In our study, we investigated the potential involvement of ILC2s in bladder tumor development using various approaches. Neutralizing ILC2 activation and function in mice through antibody blockade during bladder tumor growth suggested that ILC2 may not play a critical role in bladder tumor development. Nevertheless, it should be considered that all the factors involved in ILC2 pathways were not specifically targeted by the blocking antibodies used in our study, potentially leading to a partial neutralization of ILC2 activation and function. In addition to cytokine secretion and soluble factors, ILC2s can exert their functions through cell-to-cell contact (21), suggesting that direct interactions with other immune cells may contribute to the overall effects of ILC2s in the tumor microenvironment. To limit this bias in our investigations, we completed our study on ILC2s in bladder tumor development using transgenic ILC2-deficient mice. However, the absence of ILC2s in these mice did not affect the mice survival following bladder tumor challenge, in line with the results obtained when blocking IL-4/IL-13 or IL-5 signaling pathways, or IL-33/ST2 axis. Overall, these results suggest that ILC2 may not contribute significantly to bladder tumor development.

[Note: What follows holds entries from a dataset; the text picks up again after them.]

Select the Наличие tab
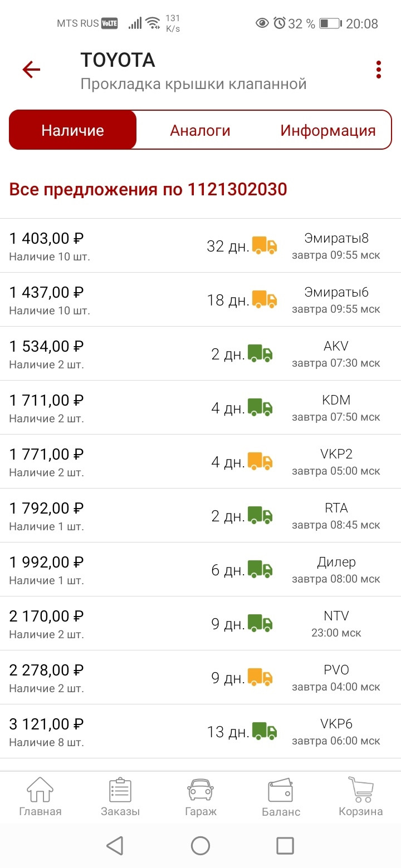The image size is (401, 868). point(73,131)
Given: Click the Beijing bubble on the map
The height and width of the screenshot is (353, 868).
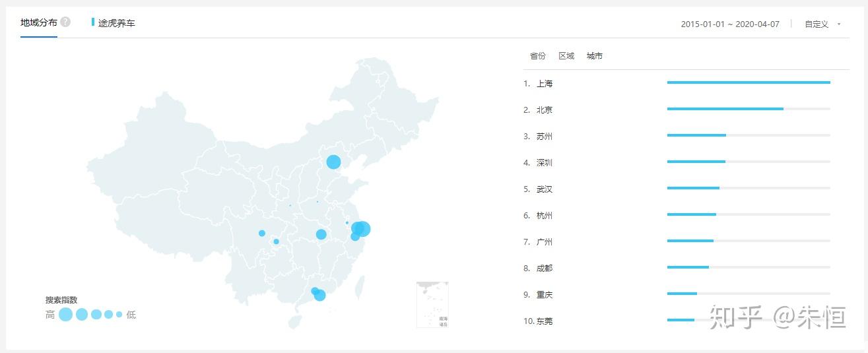Looking at the screenshot, I should click(x=333, y=162).
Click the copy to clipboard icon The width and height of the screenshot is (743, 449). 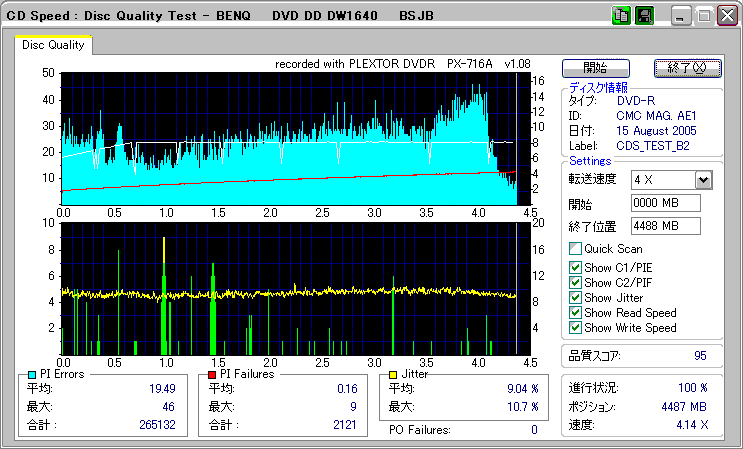[x=620, y=16]
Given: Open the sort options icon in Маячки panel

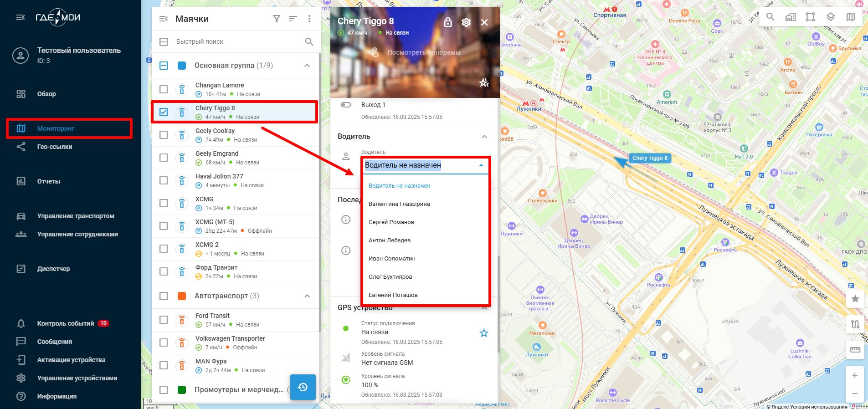Looking at the screenshot, I should point(293,19).
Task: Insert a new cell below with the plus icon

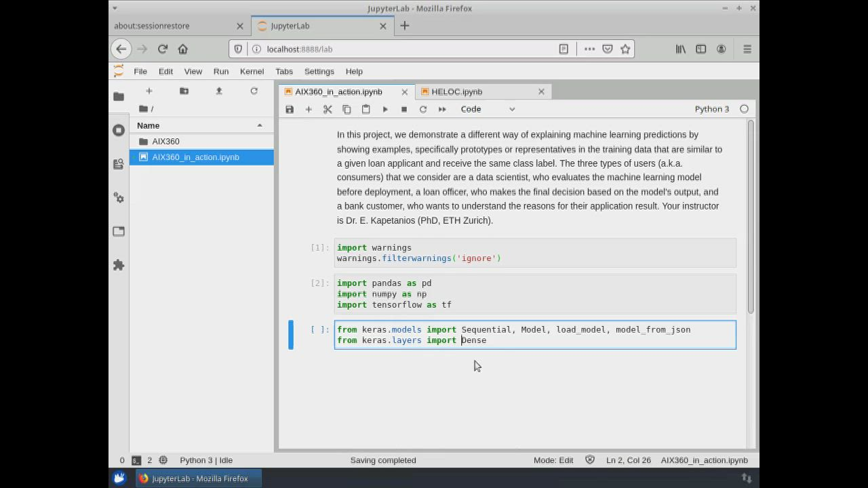Action: 309,109
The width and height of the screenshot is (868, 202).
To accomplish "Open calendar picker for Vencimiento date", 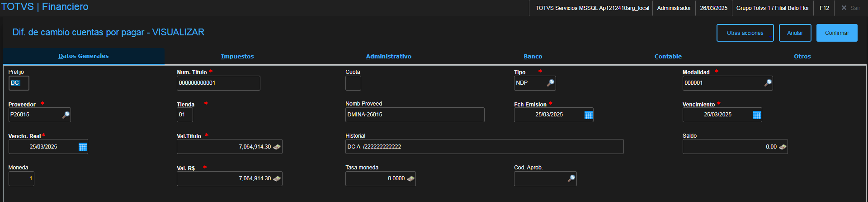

Although the involvement of ILC2s in mouse bladder tumor growth appeared marginal, our results have to be confirmed in bladder cancer patients. A recent study (45) reported ILC1s and ILC2s as the most frequent subsets infiltrating muscle invasive bladder tumors in patients, and low levels of ILC3s. Similarly to what we observed during mouse bladder tumor growth, higher levels of ILC1s were associated with more advanced tumor stages suggesting a potential role in disease progression. Notably, tumor-infiltrating ILC1s displayed an exhausted T_H17-like phenotype suggesting potential functional impairment of ILC1s within the bladder. Additional studies are therefore required to elucidate the role of ILC1s in bladder tumor. Moreover, we previously reported higher levels of circulating ILC2s in MIBC patients at the time of the cystectomy compared to NMIBC patients or healthy donors (30). In the context of BCG therapy, our previous investigations in patients also suggested a potential role for ILC2s in bladder cancer recurrence, possibly through IL-13 secretion and MDSC recruitment (30). BCG therapy elicits a robust release of cytokines and chemokines within the bladder, which may potentially impact the role of ILC2s in the bladder tumor microenvironment as ILC2 plasticity and sensitivity to microenvironmental cues render their responses highly context-specific (46). In addition, ILC2s are known for their production of type 2 cytokines and their role in promoting T_H2 immune responses (47), thus they might be of important in the T_H1/T_H2 balance and in influencing treatment response during BCG therapy (48–51).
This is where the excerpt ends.